* Text segment *
^^^^

# Longest increasing subsequence

If we want to find the longest (strictly) increasing subsequence of an array $a$ of size $n$, of course we can assume that $dp[i]$ is the answer for the first $i$ elements and then, as a LIS of size $n$ contains a LIS of size $n - 1$:

\[dp[i] = \max_{\substack{j < i\\ a_j < a_i}} dp[j] + 1\]This gives a first algorithm in $O(n^2)$. Can we do better?

- We do not need to remember all LIS of size $\ell$. We just need to remember the smallest end for a LIS of size $\ell$, called $t[\ell]$.
- The list of smallest ends happens to be increasing (but not necessarily a subsequence). Each $t[\ell]$ forces $t[\ell - 1]$ to be lower.

In this case, we can binary search for the opt LIS to which we can add one element. This gives $O(n \log n)$. I think this is an example of Divide and Conquer DP.

I was wondering what was the $O(n \log n)$ that relies on a segment tree. A blog post on Codeforces had the answer (of course!). We need to define a new dp:

$dp[i, v]$ is the LIS using first $i$ elements finishing in $v$. Then we just need to do a min query over $dp[i, 1:v - 1]$.

(A notebook is on the way.)

^^^^

Target pointing data:
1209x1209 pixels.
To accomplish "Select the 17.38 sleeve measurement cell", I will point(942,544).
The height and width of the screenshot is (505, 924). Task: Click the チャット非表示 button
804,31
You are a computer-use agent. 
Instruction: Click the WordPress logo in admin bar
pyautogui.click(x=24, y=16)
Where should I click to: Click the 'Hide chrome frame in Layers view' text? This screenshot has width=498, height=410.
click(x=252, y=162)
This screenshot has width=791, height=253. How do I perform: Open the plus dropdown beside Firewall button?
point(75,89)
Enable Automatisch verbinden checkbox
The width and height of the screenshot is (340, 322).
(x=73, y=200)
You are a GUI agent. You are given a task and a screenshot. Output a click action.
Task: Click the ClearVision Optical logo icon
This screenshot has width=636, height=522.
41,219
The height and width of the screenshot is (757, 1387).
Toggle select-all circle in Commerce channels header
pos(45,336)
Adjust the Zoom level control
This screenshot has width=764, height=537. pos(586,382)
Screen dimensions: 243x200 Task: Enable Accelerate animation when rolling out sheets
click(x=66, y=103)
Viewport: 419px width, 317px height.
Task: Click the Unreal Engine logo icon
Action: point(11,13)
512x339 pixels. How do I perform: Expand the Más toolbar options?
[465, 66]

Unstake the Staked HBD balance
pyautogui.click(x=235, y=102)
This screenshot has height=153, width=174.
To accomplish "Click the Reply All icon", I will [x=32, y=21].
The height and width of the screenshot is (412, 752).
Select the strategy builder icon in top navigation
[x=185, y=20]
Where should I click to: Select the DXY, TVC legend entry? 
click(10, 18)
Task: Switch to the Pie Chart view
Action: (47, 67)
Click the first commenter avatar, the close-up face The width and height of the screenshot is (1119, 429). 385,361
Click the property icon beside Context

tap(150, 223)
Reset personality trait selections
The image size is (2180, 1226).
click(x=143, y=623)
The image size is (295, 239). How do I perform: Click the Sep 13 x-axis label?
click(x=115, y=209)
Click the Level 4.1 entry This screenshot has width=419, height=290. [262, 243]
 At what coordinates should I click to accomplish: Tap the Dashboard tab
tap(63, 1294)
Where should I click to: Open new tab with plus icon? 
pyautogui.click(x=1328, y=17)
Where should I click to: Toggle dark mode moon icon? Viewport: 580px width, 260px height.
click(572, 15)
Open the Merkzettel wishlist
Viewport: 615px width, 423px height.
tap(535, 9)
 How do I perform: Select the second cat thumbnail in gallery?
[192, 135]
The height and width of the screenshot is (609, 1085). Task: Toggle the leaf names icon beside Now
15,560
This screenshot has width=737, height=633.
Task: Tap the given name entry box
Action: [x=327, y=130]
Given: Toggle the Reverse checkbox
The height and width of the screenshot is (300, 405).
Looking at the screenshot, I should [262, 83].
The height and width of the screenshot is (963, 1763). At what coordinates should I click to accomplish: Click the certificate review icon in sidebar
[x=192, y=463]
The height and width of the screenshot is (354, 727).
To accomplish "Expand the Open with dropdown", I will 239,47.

^^^^

* Actions to take *
#1 According to the text on longest increasing subsequences, where did the answer about the segment-tree approach come from?
#2 Please print the part of the text on longest increasing subsequences starting at "- The list of" and ending at "on the way.)".
The items have nothing to do with the text on longest increasing subsequences.

* Written answers *
#1 A blog post on Codeforces.

#2
- The list of smallest ends happens to be increasing (but not necessarily a subsequence). Each $t[\ell]$ forces $t[\ell - 1]$ to be lower.

In this case, we can binary search for the opt LIS to which we can add one element. This gives $O(n \log n)$. I think this is an example of Divide and Conquer DP.

I was wondering what was the $O(n \log n)$ that relies on a segment tree. A blog post on Codeforces had the answer (of course!). We need to define a new dp:

$dp[i, v]$ is the LIS using first $i$ elements finishing in $v$. Then we just need to do a min query over $dp[i, 1:v - 1]$.

(A notebook is on the way.)